Heilige Furcht (Sacred Fear)
und andere Schriften zum Verhältnis von Kunst und Philosophie (and Other Writings on the Relation between Art and Philosophy)
VOLUME 174

With Rich Expertise, a Gift for Writing, and Brilliant Wit


Edgar Wind was not just Oxford University’s first professor of art history; he was above all a superb essayist with a penchant for polemics, a philosopher with systematic ambitions, and a scholar of art who supported his arguments with precise observations. Having completed his Ph.D. with Ernst Cassirer and Erwin Panofsky, he joined the circle of art historians at the Warburg Library in Hamburg, whose iconographic tradition he carried on in exile. In writing, Wind always kept an eye on the artist’s, the scholar’s, and the philosopher’s responsibility. John Michael Krois and Roberto Ohrt selected from his output of the 1930s and 1940s to invite readers to discover this brilliant theorist.

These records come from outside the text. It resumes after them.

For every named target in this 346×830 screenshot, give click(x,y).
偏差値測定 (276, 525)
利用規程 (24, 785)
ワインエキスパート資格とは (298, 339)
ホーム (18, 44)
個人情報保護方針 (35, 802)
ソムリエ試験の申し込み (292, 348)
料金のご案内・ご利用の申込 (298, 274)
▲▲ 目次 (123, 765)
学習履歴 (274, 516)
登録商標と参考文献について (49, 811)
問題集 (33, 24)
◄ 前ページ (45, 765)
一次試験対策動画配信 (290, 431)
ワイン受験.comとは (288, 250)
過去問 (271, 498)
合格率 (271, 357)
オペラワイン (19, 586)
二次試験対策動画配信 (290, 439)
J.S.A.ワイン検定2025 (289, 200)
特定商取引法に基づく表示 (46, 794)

Edgar Wind (1900–1971) was a German art historian of the Warburg School. In 1933, he played a major role in rescuing Aby Warburg’s library during the latter’s exile in London, where he was also one of the founders and first staff members of the Warburg Institute.

John Michael Krois (1943–2010) was an internationally renowned expert on Cassirer and, from 1994 on, an adjunct professor of philosophy at Humboldt-Universität zu Berlin.

Roberto Ohrt (b. 1954) is an exhibition curator and art journalist who has written for Art, Texte zur Kunst, Frieze, and other periodicals. He is a coeditor of the magazine Die Beute.